How much of the database must be in cache so that a point-query does at most one read from storage? I call this cache-amplification or cache amplification. The answer depends on the index structure (b-tree, LSM, something else). Cache amplification can join read, write and space amplification. Given that RWS was renamed RUM by the excellent RUM Conjecture now we have CRUM which is close to crummy. I briefly wrote about this in a previous post.

To do at most 1 storage read for a point query:
  • clustered b-tree - everything above the leaf level must be in cache. This is a key/pointer pair per leaf block. The InnoDB primary key index is an example.
  • non-clustered b-tree - the entire index must be in cache. This is a key/pointer pair per row which is much more memory than the cache-amplification for a clustered-btree. Non-covering secondary indexes with InnoDB are an example, although in that case everything you must also consider the cache-amplification for the PK index.
  • LSM - I assume there is a bloom filter per SST. Bloom filters for all levels but the max level should be in cache. Block indexes for all levels should be in cache. Data blocks don't have to be in cache. I assume there are no false positives from the bloom filter so at most one data block will be read. Note that with an LSM, more space amplification means more cache amplification. So cache-amp is worse (higher) for tiered compaction than for leveled.
  • something else - there have a been a few interesting variants on the same theme that I call index+log -- BitCask, ForestDB and WiscKey. These are similar to a non-clustered b-tree in that the entire index must be in cache so that the storage read can be spent on reading the data from the log.
I have ignored hash-based solutions for now but eventually they will be important. SILT is a great example of a solution with excellent cache-amplification.

Updated to correct what should be in cache for the LSM.


  1. Interesting concept.

    In the case of LSM I wonder if it wouldn't be better to keep only the most accessed indexes blocks in the cache, instead of all of them. This would leave more memory to cache additional data blocks (potentially hotter than other index blocks). While some point-queries would require more than 1 I/O (index block + data block), I would expect the average I/O per lookup to be lower if there is some skew in the access.

    On the other hand, maybe soon we get to a point where storage devices are so fast that doing I/O is not so bad and we could pay that price for a simpler architectural design, but I digress :)

    1. For a while we have not had to worry about which index/filter blocks to keep in cache. The database:RAM ratio was small enough that everything fit. But that ratio is growing and soon we will have to worry about that.

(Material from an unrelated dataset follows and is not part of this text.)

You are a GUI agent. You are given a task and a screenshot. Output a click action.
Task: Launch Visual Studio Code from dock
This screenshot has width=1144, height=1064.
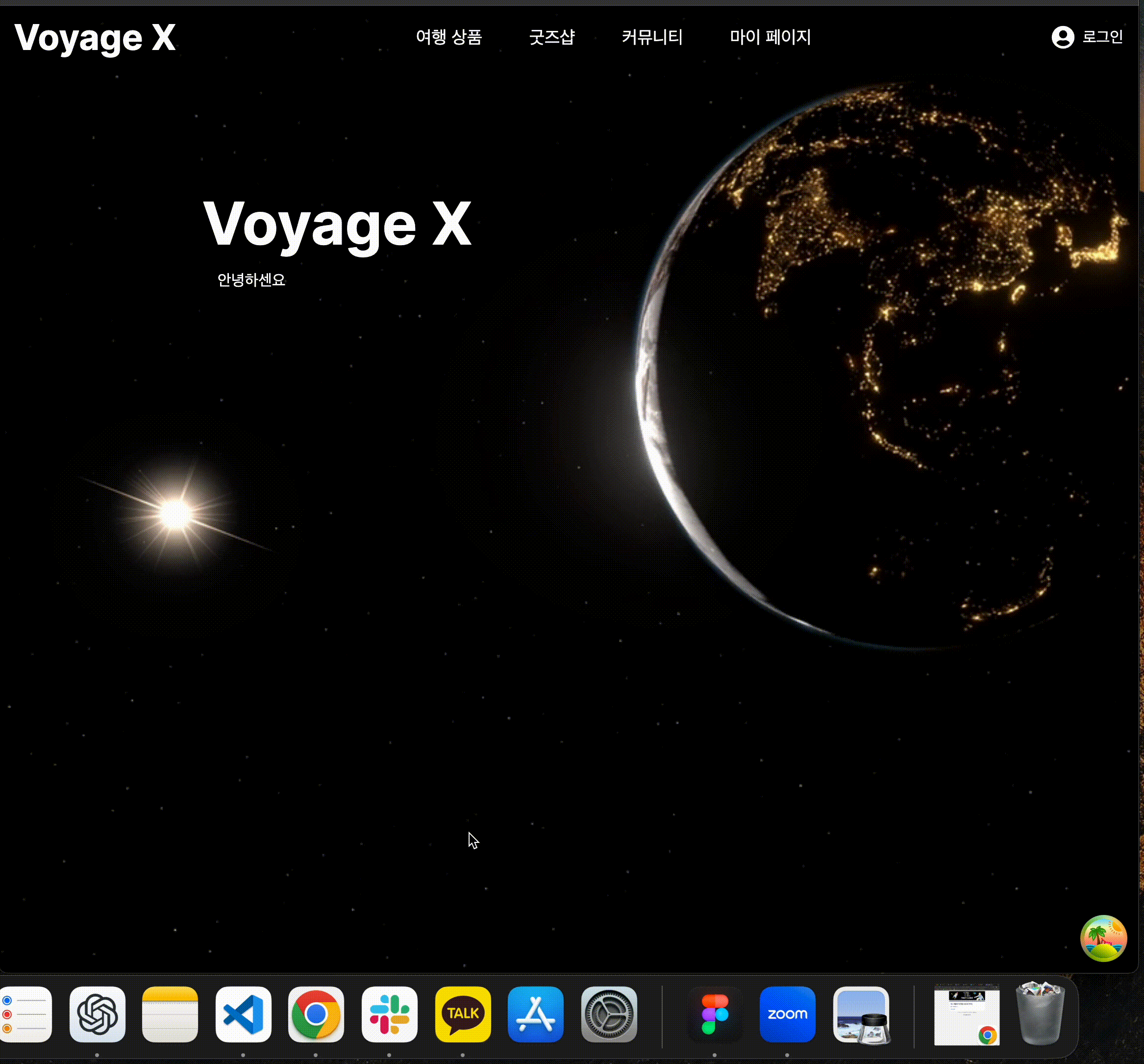tap(243, 1014)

      One project that helps RocksDB is partitioned index/filter blocks -

      The block cache uses LRU and when index/filter blocks are kept in the block cache then only the most recently accessed blocks are there. However, to reduce CPU overhead and mutex contention from looking up blocks in the block cache there is an option to pin index/filter blocks in memory for L0 files so lookups are not needed for them:
      * see pin_l0_filter_and_index_blocks_in_cache

      Note that an LSM searches for data in more places so it does more block cache lookups for filter, index and data blocks.